By SPIEGEL Staff
But the debate will now be held in Pittsburgh, as well, although naturally the Fed will not be mentioned by name. Germany, France and Britain have agreed to demand an "exit strategy" from the Americans.
Europe wants to know when the United States intends to stop driving up its debt to ludicrous levels. And Europe also wants to know when the Fed plans to curb the flood of dollars. Indeed, Washington's crisis fighters are on the verge of becoming a systemic risk themselves.
The German chancellor is about to receive support from Hollywood, where director Oliver Stone plans to film "Wall Street 2," starring Michael Douglas once again. This time, however, Stone plans to focus on the Fed in his film.

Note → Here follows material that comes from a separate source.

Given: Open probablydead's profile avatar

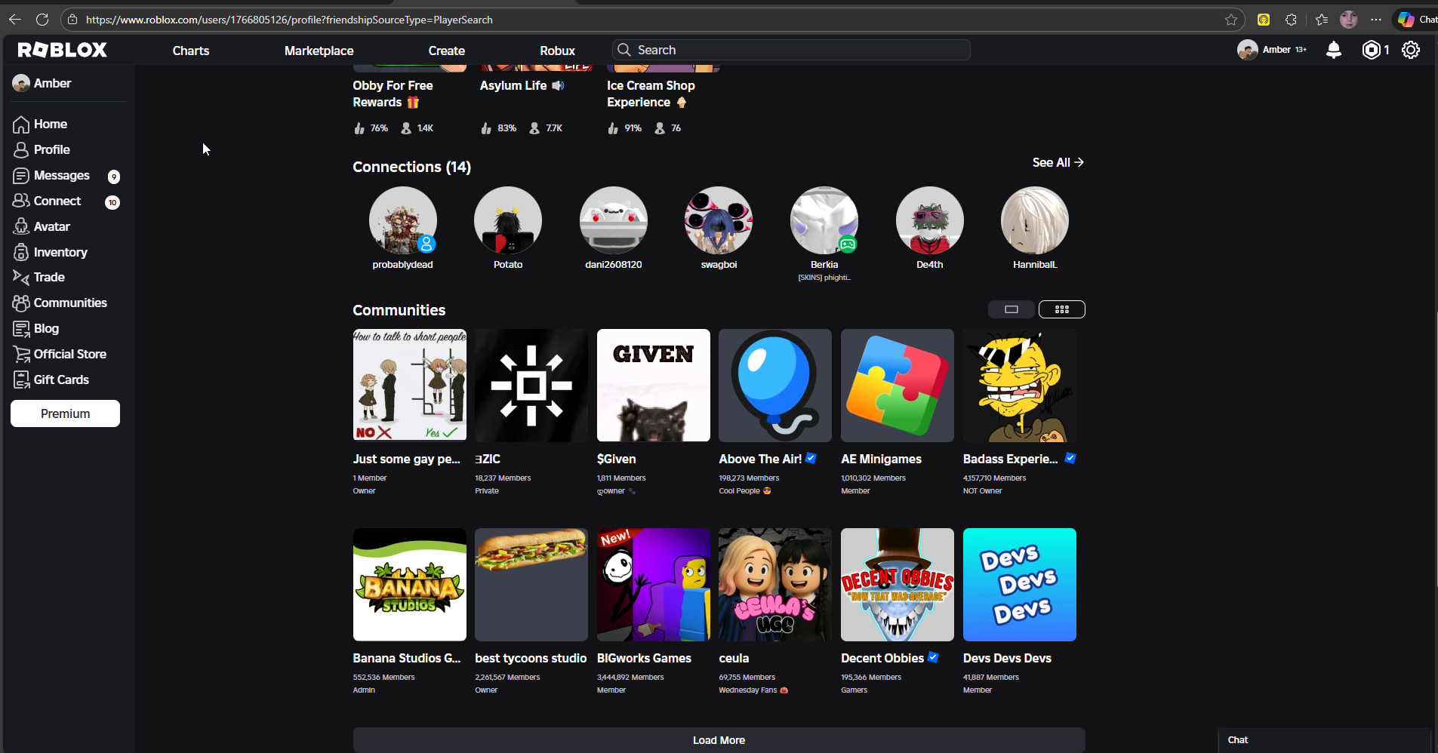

The banks are important, he said last week while touring locations for the film, but the Fed is the "bulwark of the system."
The Party Continues
Meanwhile, the bankers and traders who are the focus of Stone's film and the Pittsburgh conference have returned to normalcy -- their normalcy. The party on Wall Street continues. In 2008, the bonus pool of US banks was so full that it seemed as if nothing at all had happened.

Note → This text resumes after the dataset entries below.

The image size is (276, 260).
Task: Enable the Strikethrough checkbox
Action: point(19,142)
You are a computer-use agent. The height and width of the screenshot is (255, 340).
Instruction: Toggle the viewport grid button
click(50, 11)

Nine of the biggest bonus-payers spent more than $32 billion on their supposed top performers, while at the same time collecting government bailout funds. For the general public, this is an outrage, but investment bankers see it as a "smart" move.
In a minor concession, Goldman Sachs CEO Lloyd Blankfein has asked his bankers to at least keep their spending habits discreet. But whether they have followed his advice is another matter.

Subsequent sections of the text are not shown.